I love quirky museums but I admit this one raised my eyebrows a bit. Not b/c it’s a taboo idea for a museum but b/c it’s founder is a bachelor. Now that’s really different! But I’d be interested in visiting. There were times pre-menopause when I wondered how ladies in earlier ages handled their periods. I might find the answer if the museum re-opens!
Wow – fascinating.
Wow, I haven’t thought about a belt like that for ages. There appears to be a museum for everything under the sun. Pretty amazing.

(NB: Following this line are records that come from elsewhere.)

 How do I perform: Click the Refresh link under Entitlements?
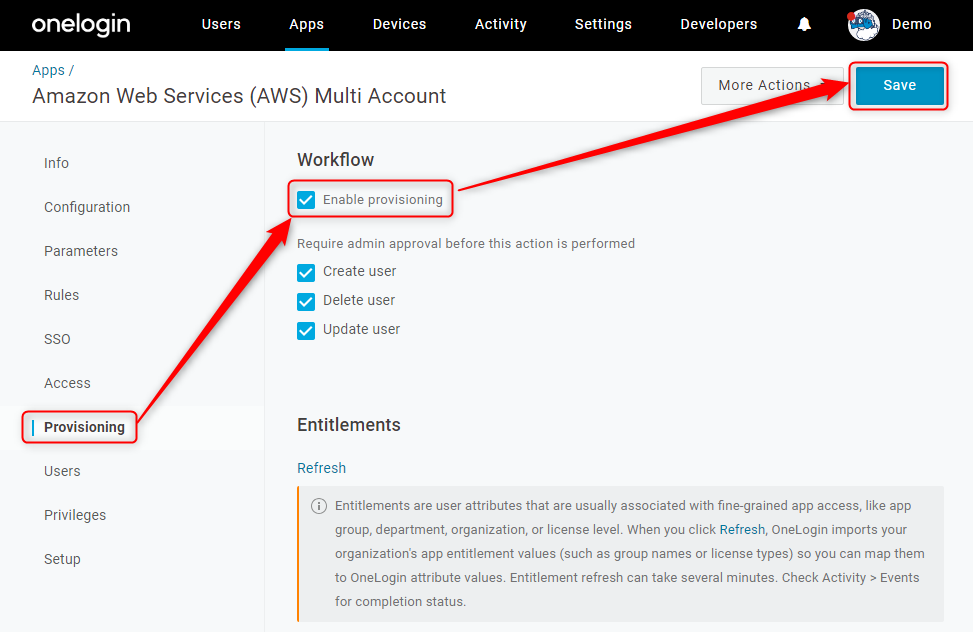coord(321,468)
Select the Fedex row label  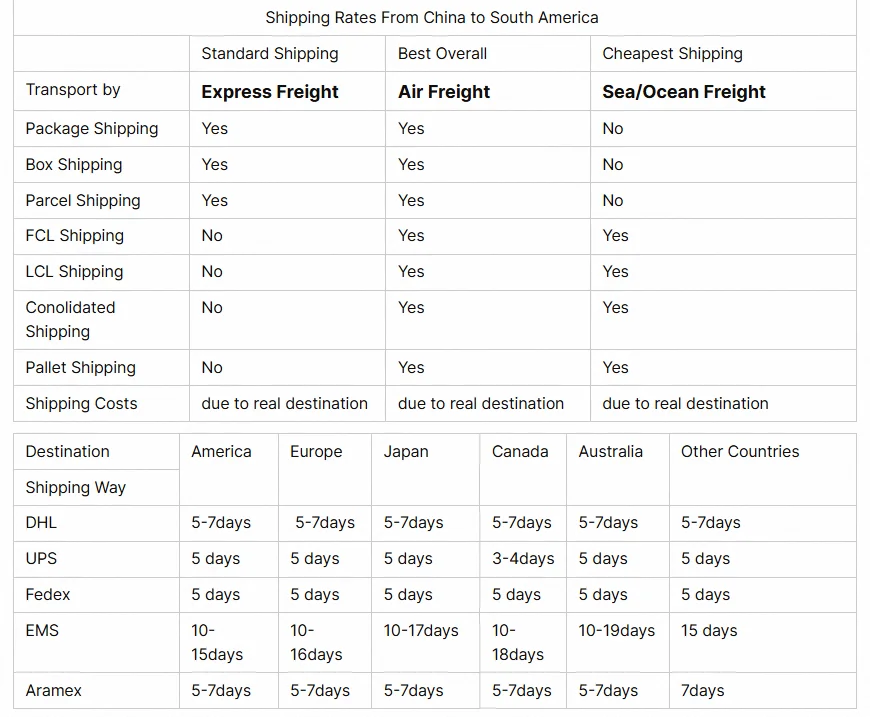pyautogui.click(x=48, y=595)
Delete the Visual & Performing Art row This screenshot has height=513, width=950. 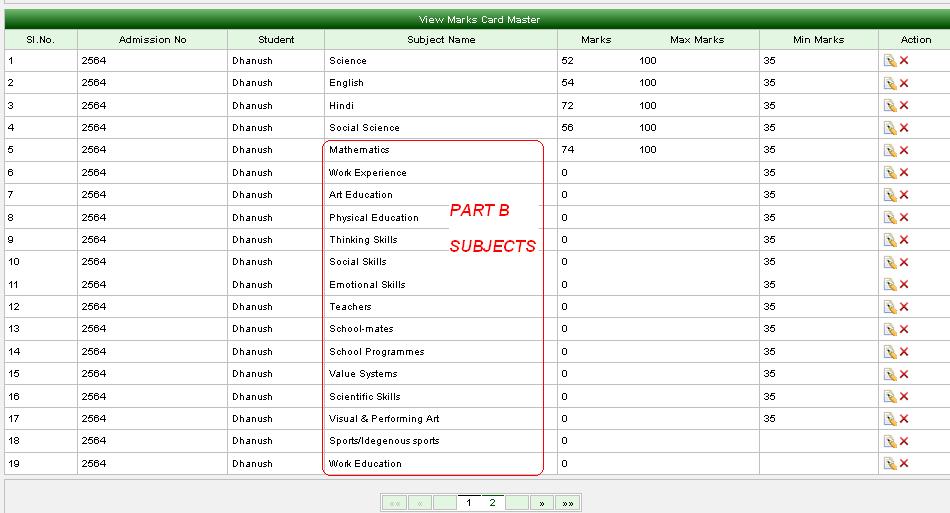point(904,419)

😀 Thanks for the shout out, Barbara! And thanks for finding this crazy museum and website. I hope Harry succeeds in getting a museum in a permanent place. A Museum of Women’s Health would be awesome. I’m fascinated by how menstruation is handled so differently depending on what part of the world you’re in. Such bizarre things for such a plain old bodily function. I read the article about Harry and then scrolled around the website… Interesting guy and lots of weird stuff. Loved the ‘white’ ads, especially the German ad with the lady in white slacks sitting with her legs apart so you can get a glance at her perfectly white crotch on her pants. Yikes. I guess subtlety wasn’t important?? tee hee! Thanks again, Barbara. It was great fun!
Oh gosh i hated those belts!!! I still can’t believe we used them. For anyone interested in a good book about women of another era/ancient times and how they dealt with menstruation read ” The Red Tent” by Anita Diamant. Excellent book on many levels.
Ugh, those belts! Pre stick on days!
Amazing story that this guy would start this kind of museum!
Why did it take so long for someone to think; “Tape the pad to your underpants.” I mean it had to take more designing and planning to come up with that belt contraption than if the napkin manufacturers would have just stuck some tape on there. Can you imagine the brainstorming session on designing that belt? Doesn’t make sense, now. 🙂
oh my word, i had one in middle school and when i was in glass two girls saw it peeking up from my jeans. They had a good laugh, but then had pity on this sixth grade girl and informed me they made kotex with sticky tape. Needless to say I went home threw out that old belt and had my Mother take me up to the drug store, havent thought of this in ages.
Funny how these memories come back!
Luckily I just missed out on those, although when I got my first period I had to use one of mums looped towels fastened to my knickers with a safety pin, until she could buy me some of the more modern stick-on ones (her belt was too loose for my skinny teenage body!).
This story would make a great guest post if you want to write it up for me!
On Fri, Sep 25, 2015 at 1:55 PM, Friend For The Ride wrote:
I’ll have to show this photo to my 15 y.o. granddaughter. I’m sure she will think it’s gross and/or stupid and/or terribly old-fashion.
Oh do. Fun! Doesn’t it look gross in the picture? Yuck. But they worked!